1

For like we have %. for ex: if we give ad% it ll fetch all the records which starts with ad but i should use regexp_like. for regexp_like what can be used so that it acts as % for like. i cant use ^ad because from UI we ll give something like ad* to fetch.

Before query:select * from employee where fname like 'pr%';

Present query:select * from employee where regexp_like(fname ,'pr+');

for present query i m getting the values which contains pr but i want to get values which starts with pr.
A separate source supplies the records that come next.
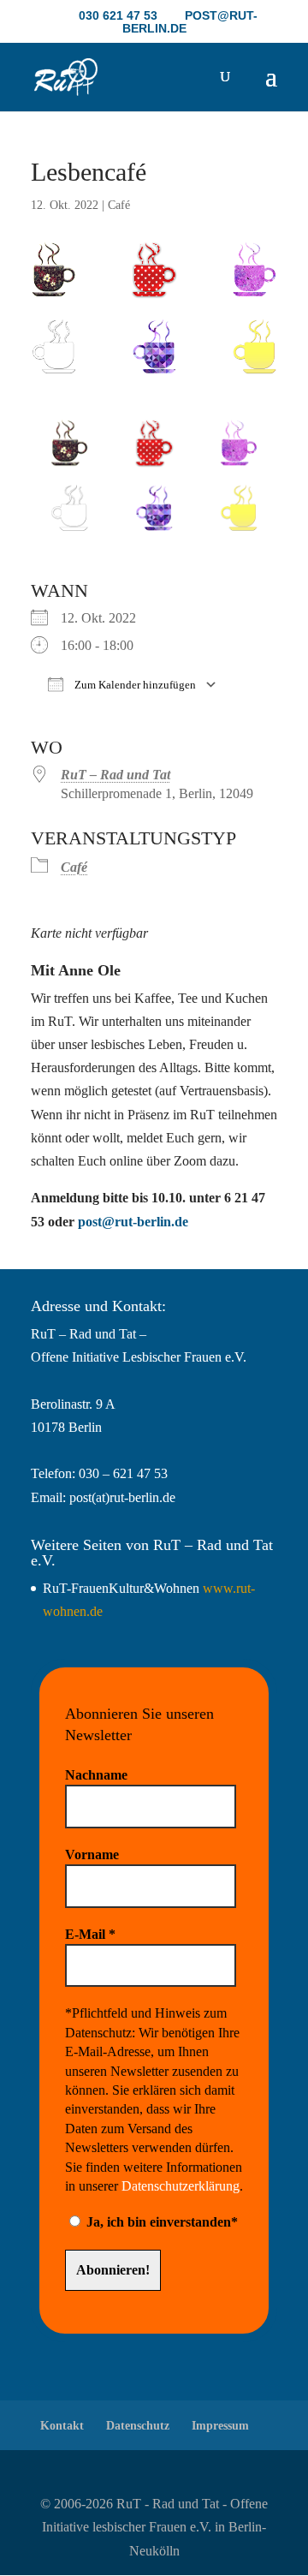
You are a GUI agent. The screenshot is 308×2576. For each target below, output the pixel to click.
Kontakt (62, 2425)
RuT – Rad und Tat (115, 774)
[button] (271, 87)
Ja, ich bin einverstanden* (160, 2222)
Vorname (92, 1854)
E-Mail (90, 1934)
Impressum (220, 2425)
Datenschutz (137, 2425)
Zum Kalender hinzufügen (134, 684)
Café (119, 205)
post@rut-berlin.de (133, 1221)
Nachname (96, 1775)
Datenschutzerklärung (180, 2186)
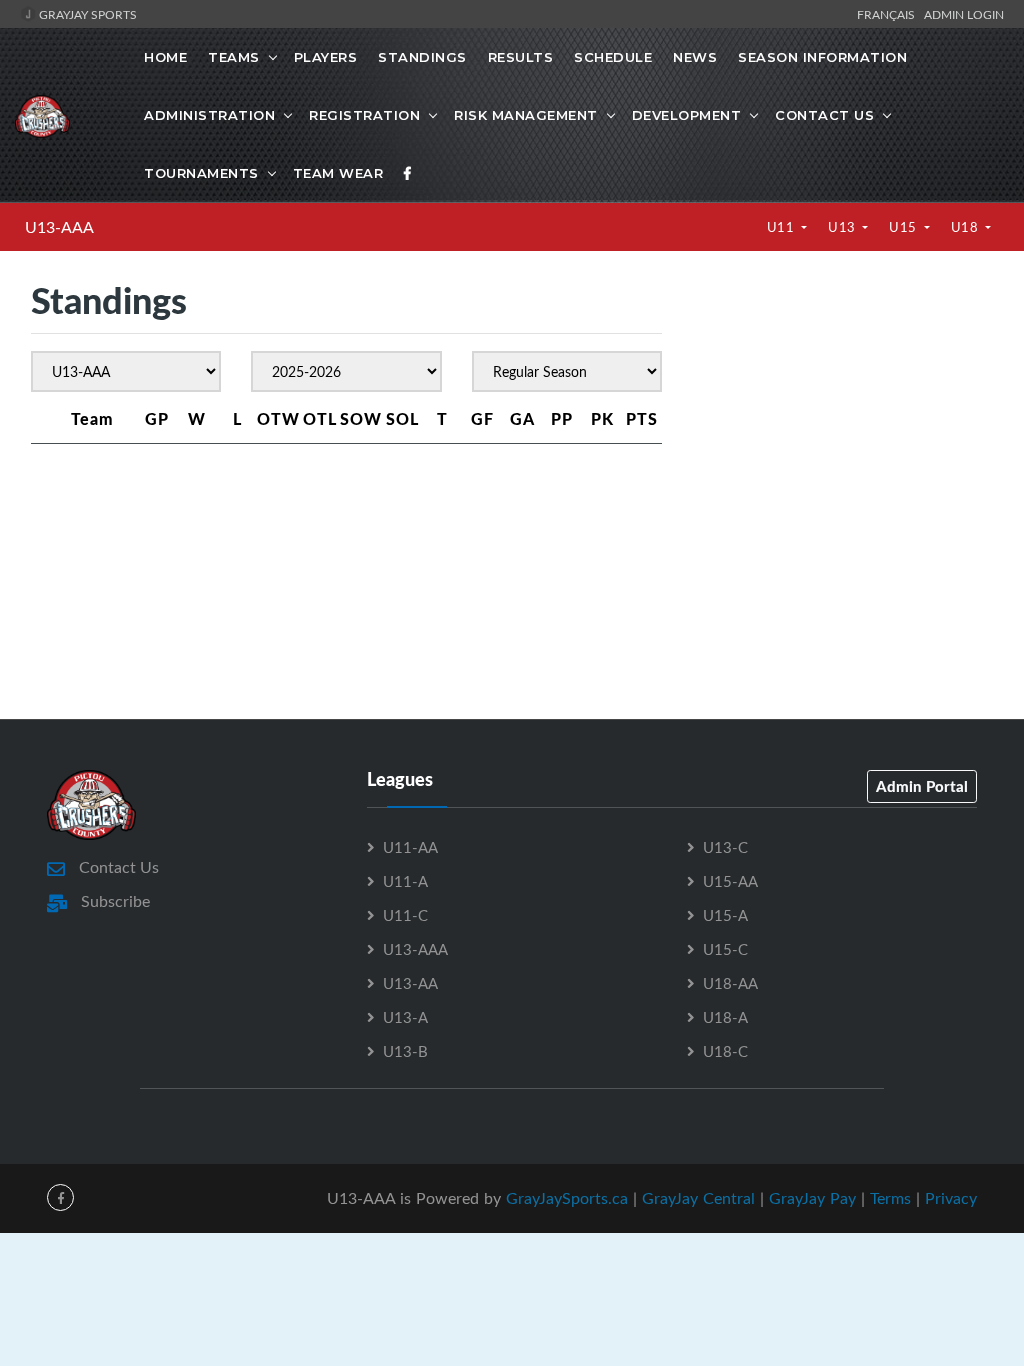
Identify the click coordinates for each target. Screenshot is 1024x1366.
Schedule (613, 57)
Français (889, 14)
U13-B (405, 1051)
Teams (234, 57)
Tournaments (201, 173)
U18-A (725, 1017)
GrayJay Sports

Testdata: if pr* is given then i should get program etc i.e the value which starts with pr.

Alén
  • 125
  • 2
  • 9
  • 1
    could you add your query so we can see what you are trying to do? also maybe some test data and expected result – Jeremy C. Jun 23 '15 at 06:30
  • is my question clear now? – Alén Jun 23 '15 at 07:23
  • first of all you are using regexp wrong, the correct syntax afaik is "...where regexp_like(fname, 'pr+')" and I think the wildcard character for regexp_like is a period "." so you would need 'pr.' – Jeremy C. Jun 23 '15 at 07:28

2 Answers2

1

Try this one:

SELECT * 
FROM employee 
WHERE REGEXP_LIKE (fname, '^pr(*)');

Fiddle

This one also seems to work as far as I can tell:

SELECT * 
FROM employee 
WHERE REGEXP_LIKE (fname, '^pr.');

Or another one that works:

SELECT *
FROM employee
WHERE regexp_like(fname,'^pr');
Jeremy C.
  • 2,405
  • 1
  • 12
  • 28
  • that's what we're here for, no problem – Jeremy C. Jun 23 '15 at 08:13
  • hey jeremy i m trying SELECT * FROM mytable WHERE regexp_like(fname,'n$'); to fetch the values which ends with n but $ is not working ..:( can u help me... – Alén Jun 23 '15 at 11:42
  • should be something like "regexp_like(fname,'(*)n$');" , actually n$ should work to, you might need to trim your fname if it's not a varchar field (if it's a normal char(20) or something) – Jeremy C. Jun 23 '15 at 13:11
  • @Alén try this: "WHERE regexp_like(trim(fname),'n$');" – Jeremy C. Jun 23 '15 at 13:18
0

Check below link regexp_like -

http://docs.oracle.com/cd/B12037_01/server.101/b10759/conditions018.htm

If still not able to reslove your issue then as pointed by Jeremy share test data and expected result. That will help to reslove.

Check below example

create table a 
(b varchar2(150));

insert into a values ('Pravin');

insert into a values ('TestPravin');

select * from a where REGEXP_LIKE (B, '^Pra');
Pravin Satav
  • 702
  • 5
  • 17
  • 36